Interview Questions on This Topic

  • QAngular's dependency injector is hierarchical. If a service is provided at both the root injector and inside a lazy-loaded module's providers array, how many instances get created, and how does Angular decide which instance to inject into a component inside that lazy module?
  • QWhen would you choose component-level service providers over providedIn: 'root' in a production application β€” and what's the specific failure mode if you choose root when you should have chosen component-level?
  • QWhat happens to an active RxJS subscription inside an Angular service that uses providedIn: 'root' when the component that triggered the subscription is destroyed β€” and what's the production consequence of not handling this correctly?

Frequently Asked Questions

What is the difference between providedIn: 'root' and adding a service to a module's providers array?

providedIn: 'root' registers the service with the root injector as a singleton, is tree-shakeable (removed from the bundle if never injected), and works correctly across lazy-loaded modules. Adding a service to a module's providers array creates a new instance scoped to that module's injector, which breaks the singleton guarantee and can cause two separate instances to exist if the module is lazy-loaded.

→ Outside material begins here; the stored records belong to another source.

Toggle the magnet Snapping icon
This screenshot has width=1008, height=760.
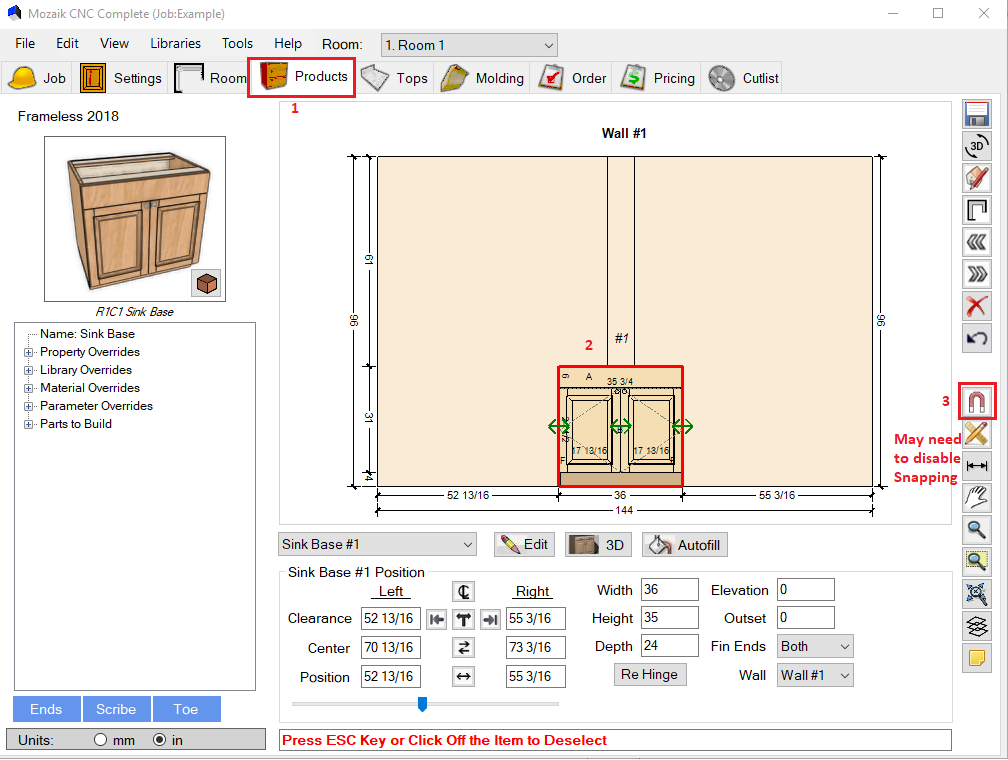pyautogui.click(x=977, y=402)
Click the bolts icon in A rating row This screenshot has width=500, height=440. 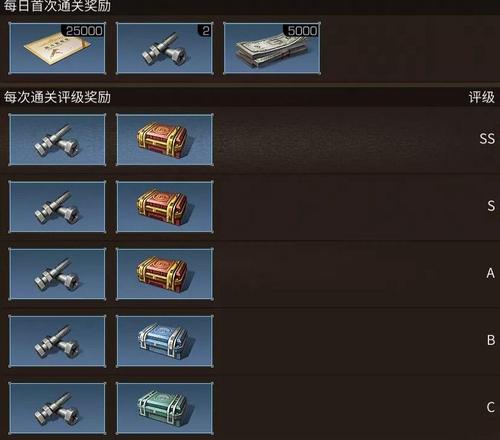57,274
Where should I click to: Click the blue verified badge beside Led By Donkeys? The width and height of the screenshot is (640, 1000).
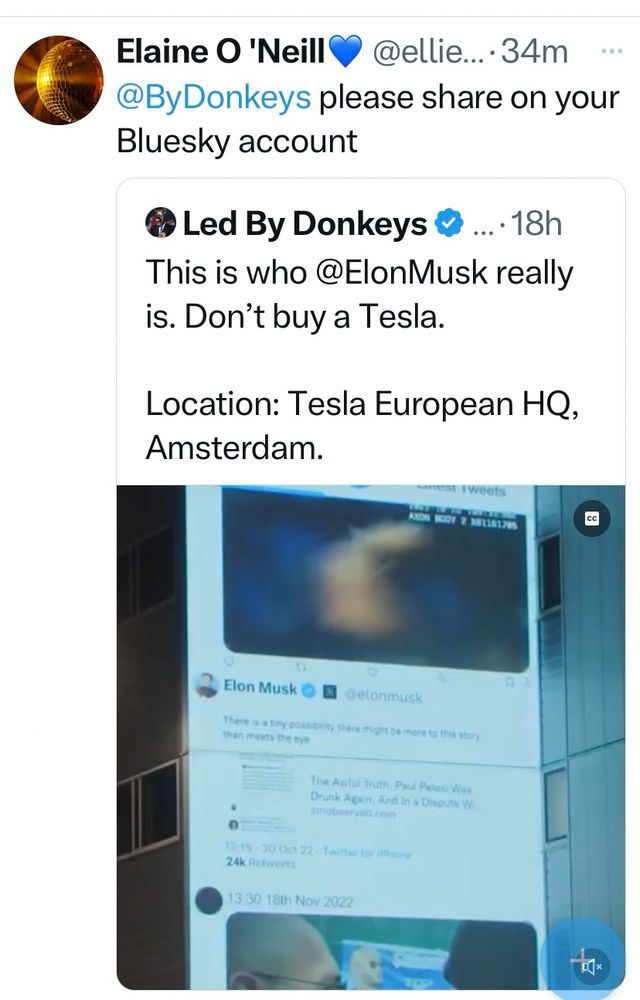pos(448,224)
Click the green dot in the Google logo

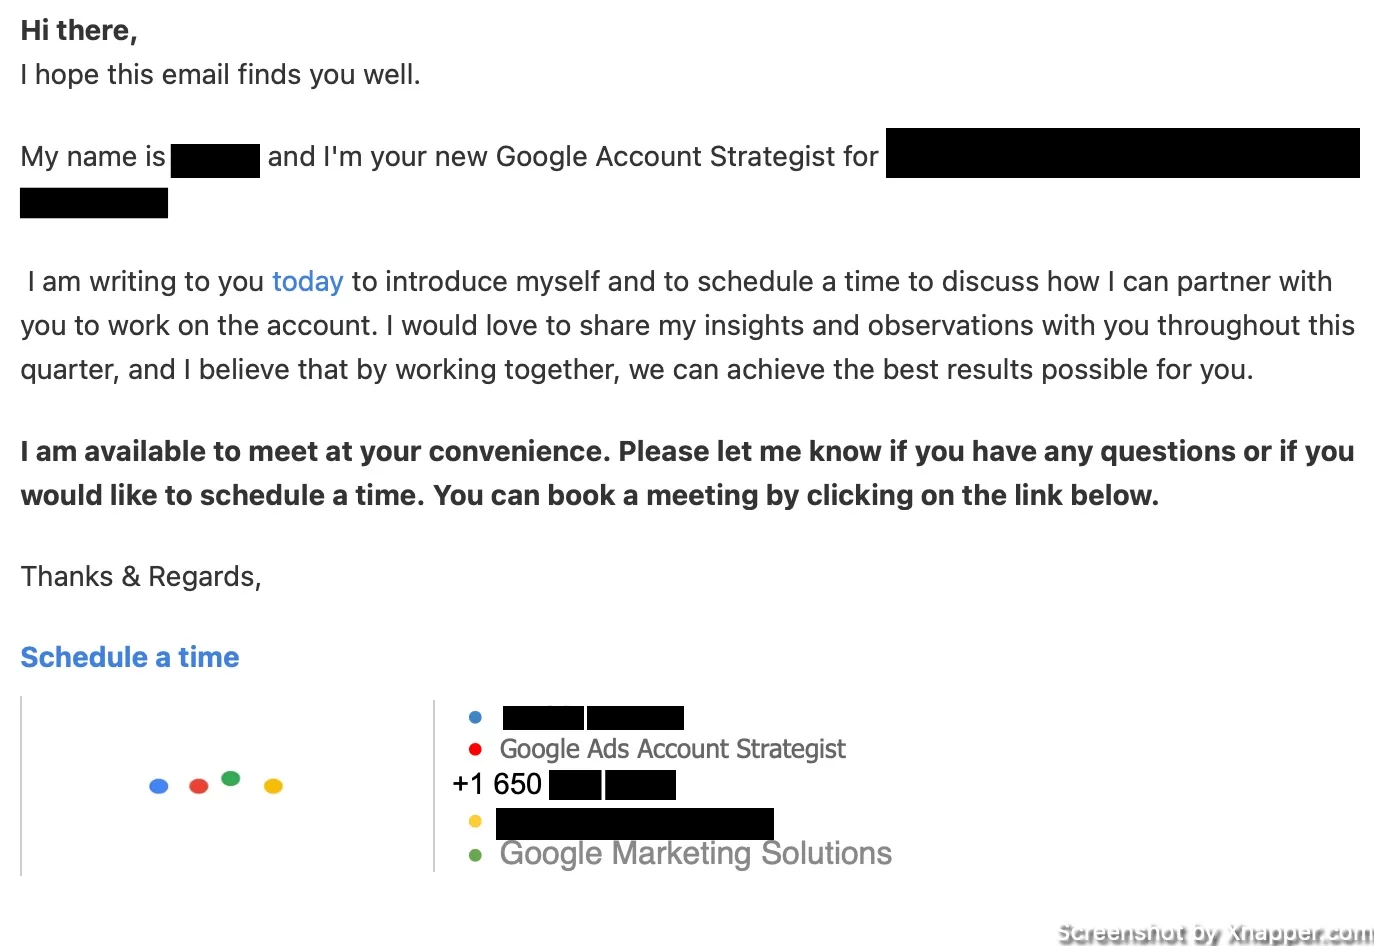click(231, 779)
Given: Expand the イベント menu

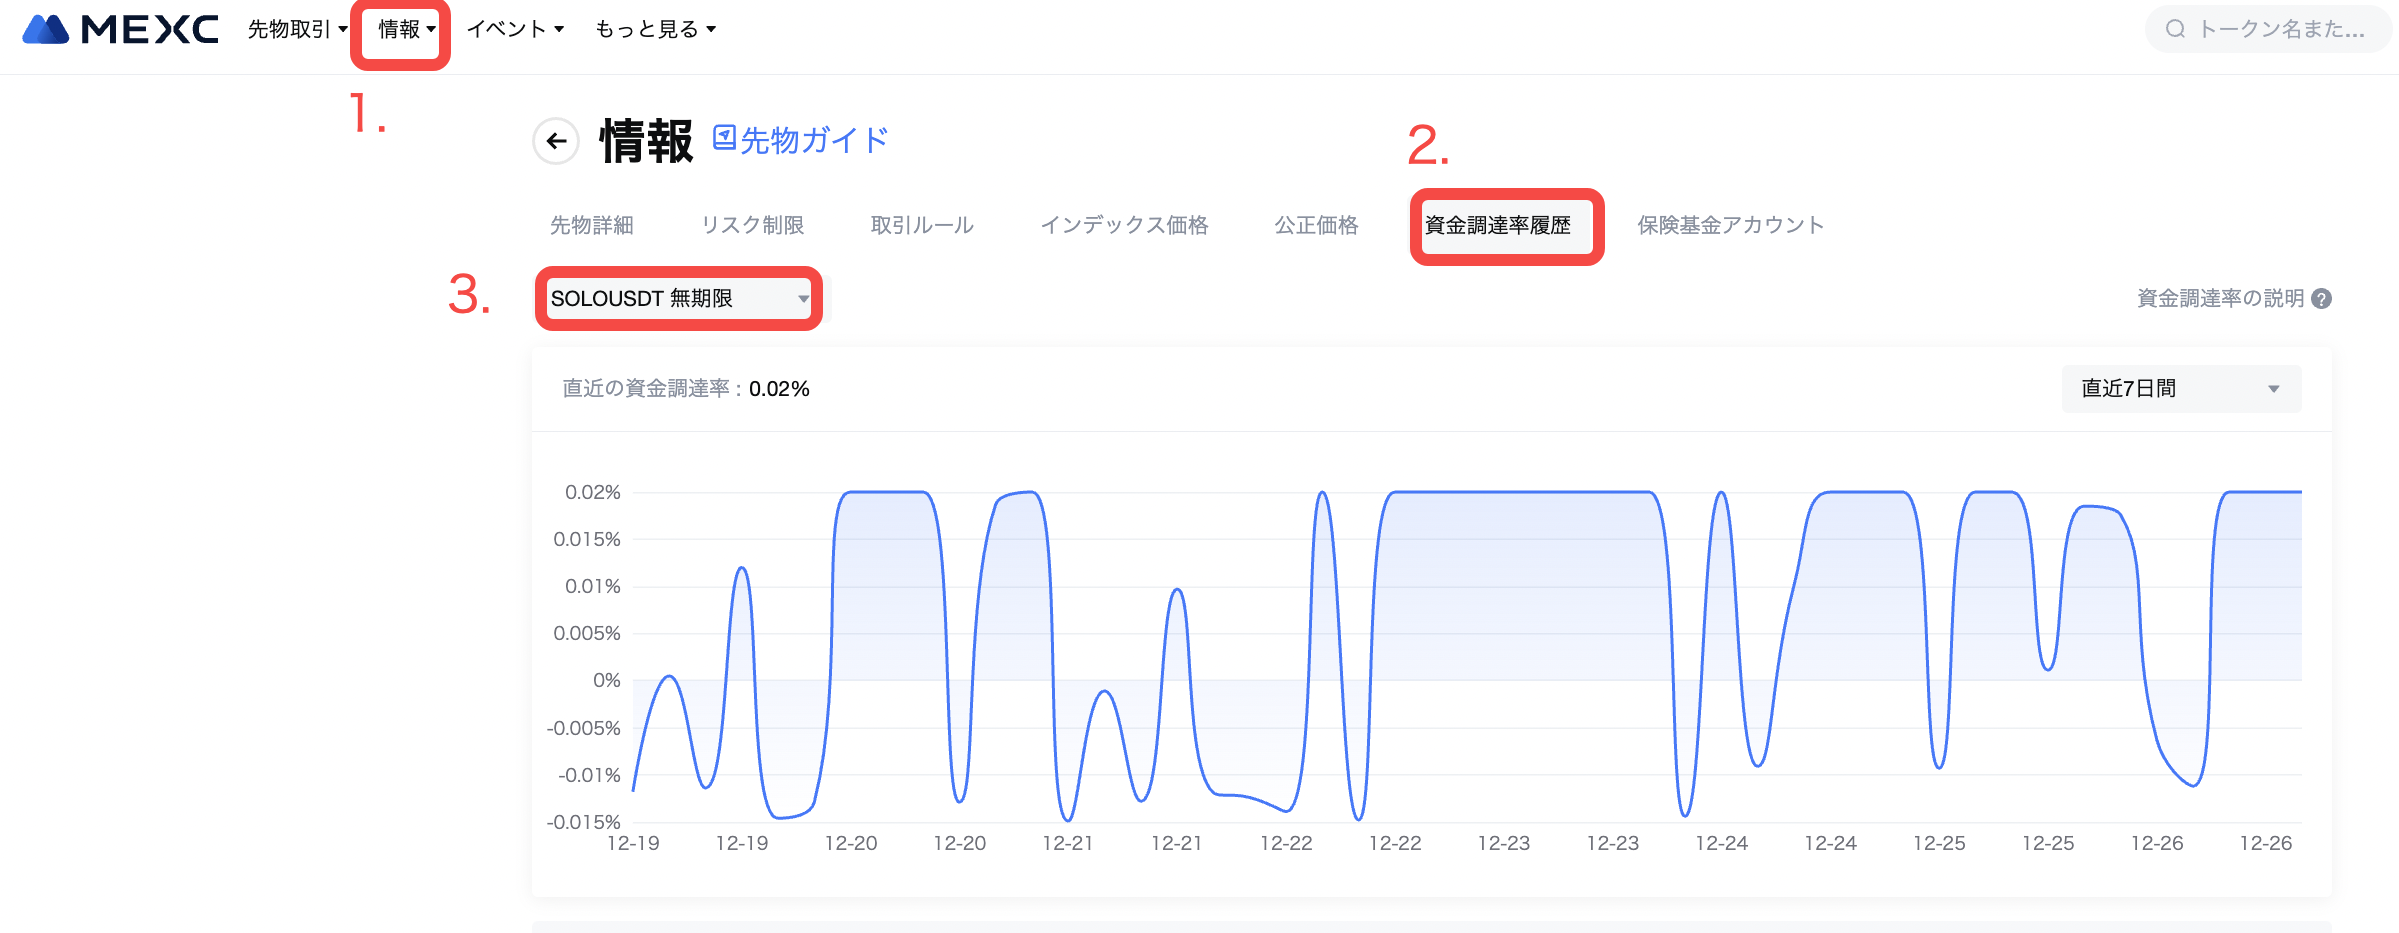Looking at the screenshot, I should [x=515, y=29].
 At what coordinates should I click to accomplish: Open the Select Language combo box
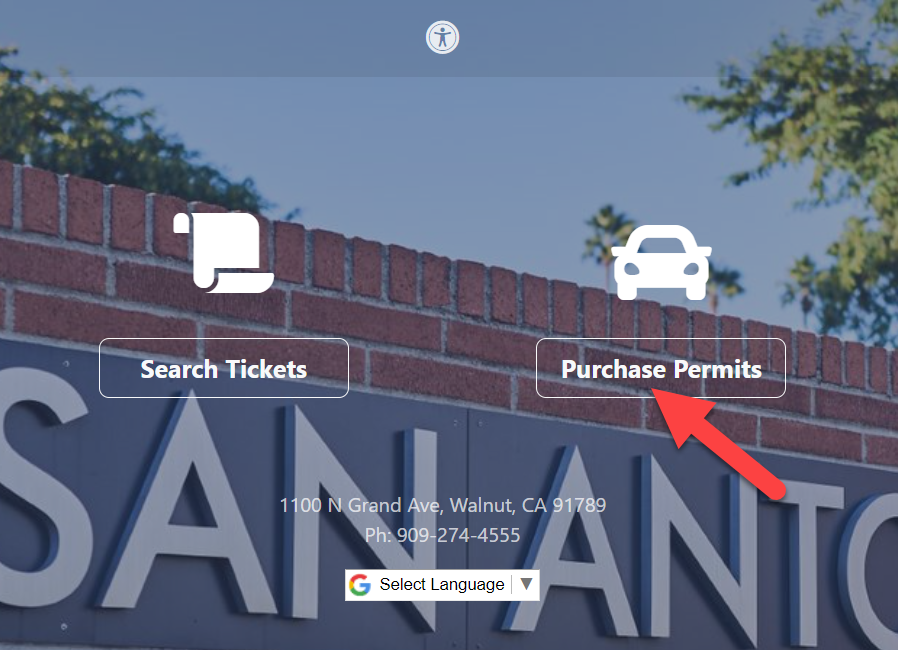442,585
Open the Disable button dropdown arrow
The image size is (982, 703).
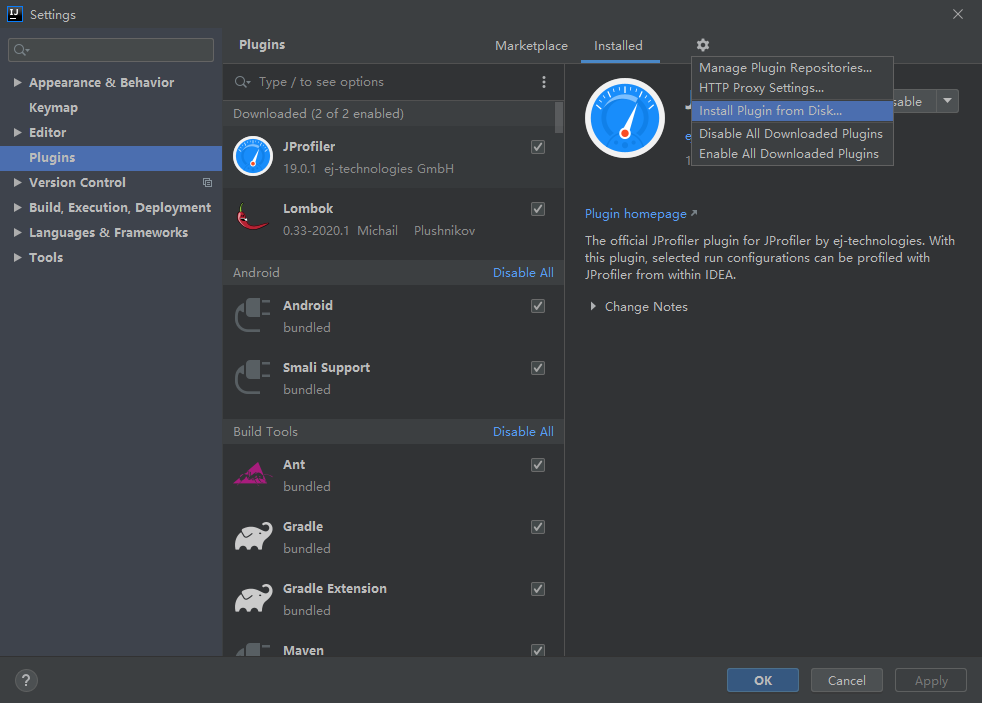tap(948, 101)
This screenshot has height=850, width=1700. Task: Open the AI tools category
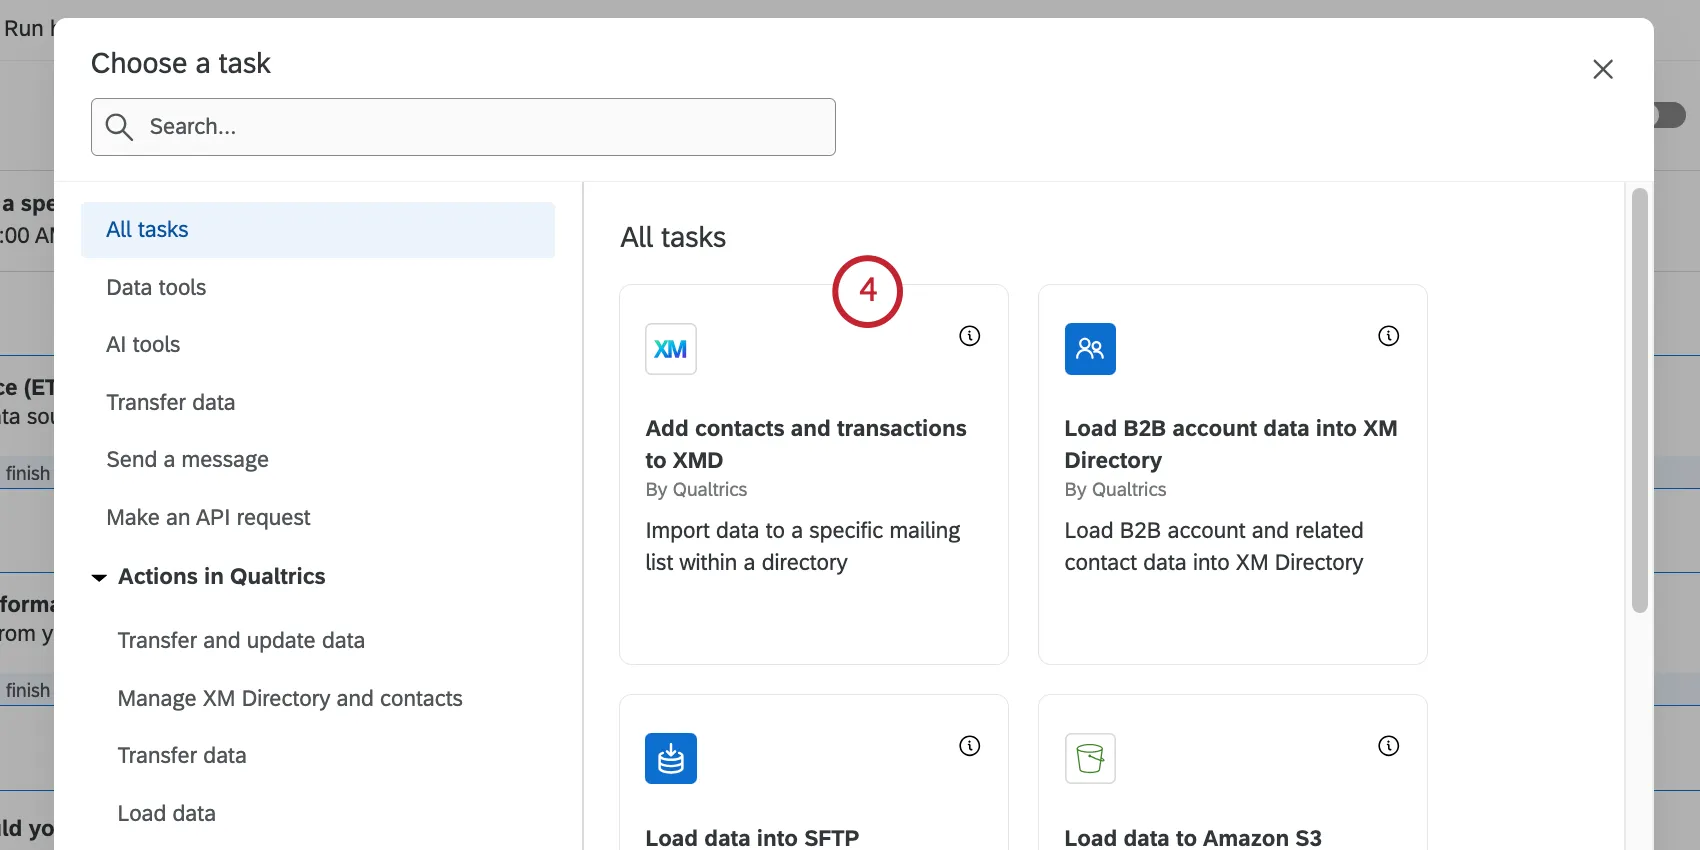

The rule of thumb: use providedIn: 'root' for everything shared app-wide; use providers: [] at the component level only when you explicitly need per-component instance isolation.

What is the difference between an Angular module's declarations and exports arrays?

declarations lists components, directives, and pipes that belong to this module's compiler β€” they can be used inside this module's templates. exports makes a subset of those declarations (or imported modules) available to any module that imports this one. A component in declarations but not exports is private to the module. The practical rule: only export what other modules actually need to consume. Exporting everything inflates every consumer's compilation context and adds to bundle analysis noise.

How do I stop an Angular service from leaking memory when it uses an RxJS interval or timer?

Use a Subject as a destroy signal and pipe takeUntil(this.destroy$) onto every observable inside the service. In ngOnDestroy, call this.destroy$.next() and this.destroy$.complete(). For root-provided services, ngOnDestroy fires on app teardown. For component-scoped services (provided in the component's providers array), ngOnDestroy fires when the host component is destroyed β€” which is why component-scoped providers are the correct choice for services tied to a component's lifecycle, like a polling service that should stop when the user navigates away.

Why does OnPush change detection sometimes show stale data even after state has clearly changed?

OnPush only re-renders when an @Input reference changes, an event originates inside the component, an async pipe emits, or change detection is manually triggered via ChangeDetectorRef.markForCheck(). If you mutate an object that's passed as @Input β€” e.g., order.status = 'CONFIRMED' β€” the reference hasn't changed, so OnPush skips the render. The fix is always immutable updates: pass a new object ({ ...order, status: 'CONFIRMED' }) so the reference comparison returns false and Angular schedules a re-render. This is the most common OnPush bug in production codebases, and it's silent β€” no error, just a view that shows data from five minutes ago.